Recorded information:

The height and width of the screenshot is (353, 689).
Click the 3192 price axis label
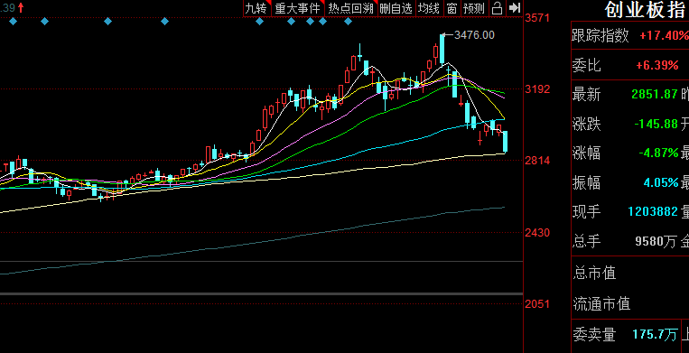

* * *

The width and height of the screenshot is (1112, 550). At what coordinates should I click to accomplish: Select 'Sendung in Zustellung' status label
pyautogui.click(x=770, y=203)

==

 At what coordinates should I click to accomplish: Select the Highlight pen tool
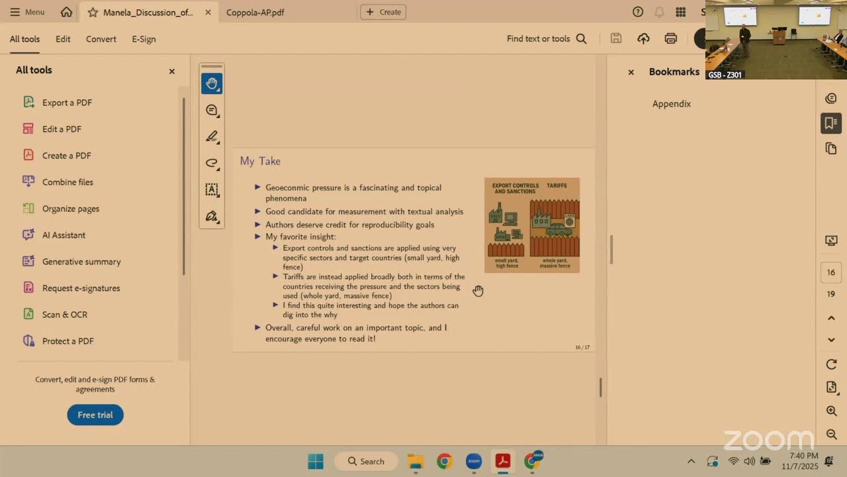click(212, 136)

Exercise:
The expected output is exactly the lines of the listing above between the line holding "The height and" and the line holding "Click the 3192 price axis label", inclusive.

Response to this exercise:
The height and width of the screenshot is (353, 689).
Click the 3192 price axis label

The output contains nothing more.